La France est l'un des rares pays développés à ne pas avoir mis en place des fonds de retraite pour compléter le régime par répartition. Aux Etats-Unis, en Grande-Bretagne, aux Pays-Bas et en Suisse, les ressources gérées par les fonds de pension privés représentent respectivement 58 %, 75 %, 87 % et 117 % du produit intérieur brut (PIB). Ailleurs, ces quantités sont négligeables : 3 % du PIB en Italie, 6 % en France et en Allemagne.
La capitalisation entraîne des débats de société d'un type nouveau. On assiste, au Royaume-Uni, à des discussions permanentes sur le thème de la gestion éthique des fonds. Les retraités deviennent actionnaires et consommateurs de produits de retraite. Chacun s'interroge sur le niveau de sa contribution et son mode d'investissement.

La capitalisation est-elle plus adaptée que la répartition aux évolutions démographiques futures ? Le marché des actions garantit le rendement le plus important à long terme, mais la retraite par capitalisation a montré ses limites avec la ruine de nombreux cotisants pendant la seconde guerre mondiale (c'est l'une des raisons qui ont fait que la France du général de Gaulle a choisi la répartition).

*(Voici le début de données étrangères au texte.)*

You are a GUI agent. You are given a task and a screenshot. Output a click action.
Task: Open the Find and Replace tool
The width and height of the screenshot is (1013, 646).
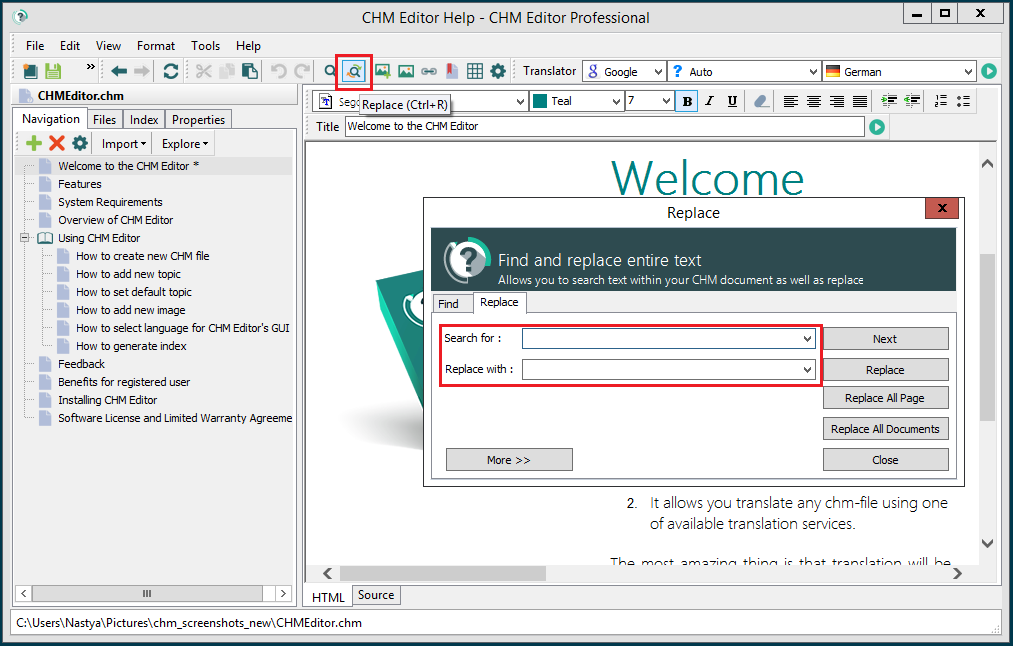pyautogui.click(x=352, y=71)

Dans un pays comme le Chili, on observe que les fonds de pension ne s'intéressent qu'aux clients les plus « profitables » au détriment des autres.

La capitalisation n'est pas à l'abri du risque : mauvaise gestion, inflation, faillite de l'établissement gestionnaire des fonds. « En Angleterre, il y a des fonds qui disparaissent et des gens qui restent sur le tapis, mais on n'en parle pas », constate M. d'Yvoire. « La retraite par répartition fait subir un risque politique, lié à la baisse des retraites en cas de baisse de la masse salariale ; la retraite par capitalisation fait subir un risque financier, lié à l'incertitude sur le rendement réel des actifs financiers », écrivent les économistes de la Caisse des dépôts et consignations.

Les provisions légales obligatoires atténuent les risques. Il n'empêche : au Chili ou en Pologne, les rendements des fonds de pension sont inférieurs à ce qui était espéré. Joseph Stiglitz, l'ancien économiste de la Banque mondiale, a récemment montré que les taux de rendement de la capitalisation ne sont pas forcément supérieurs à ceux de la répartition.